Zyphra AI has released ZAYA1-8B, a small Mix of Experts (MoE) language model with 760 million active parameters and 8.4 billion total parameters. This model has been exhaustively trained on AMD hardware, outperforms open-weight models several orders of magnitude in mathematics and cryptographic benchmarks, and is now available under the Apache 2.0 license on Hugging Face and as a serverless endpoint on Zyphra Cloud.
With fewer than a billion active parameters, ZAYA1-8B scores competitively with first-generation frontier inference models such as DeepSeek-R1-0528, Gemini-2.5-Pro, and Claude 4.5 Sonnet on challenging mathematical inference tasks.

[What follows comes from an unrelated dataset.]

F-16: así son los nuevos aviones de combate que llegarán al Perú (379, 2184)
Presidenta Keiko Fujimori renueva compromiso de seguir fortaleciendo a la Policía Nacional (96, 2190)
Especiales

Thanks to a new test-time calculation methodology called Markovian RSA, it outperforms Claude 4.5 Sonnet and GPT-5-High on HMMT’25 (89.6 vs. 88.3) and comes close to frontier open-weight models like DeepSeek-V3.2 in the math benchmarks.
What is the expert mixture model and why is the number of active parameters important?
The distinction between “active” and “global” parameters is of great importance. In the standard dense model, each parameter is activated for each input symbol. In the expert mixture model, only a subset of network parameters-the “experts”-are activated at inference time. ZAYA1-8B has 8.4 billion total parameters but only 760 million active per forward pass. This dramatically reduces inference computation and memory bandwidth requirements while retaining the representational capacity of a much larger model.
The ZAYA1-8B can be deployed on-device for local LLM applications, run efficiently in compute tools at test time, and serve requests with lower latency compared to dense models with similar benchmark performance.


Architecture: Ministry of Education++ and three major innovations
The ZAYA1-8B is built on Zyphra’s MoE++ architecture, which offers… Three specific changes Based on the standard designs of the Ministry of Education. Together these elements form the intelligence efficiency base of ZAYA1-8B which represents the design goal of Zyphra frameworks as maximizing the intelligence extracted per parameter and per FLOP.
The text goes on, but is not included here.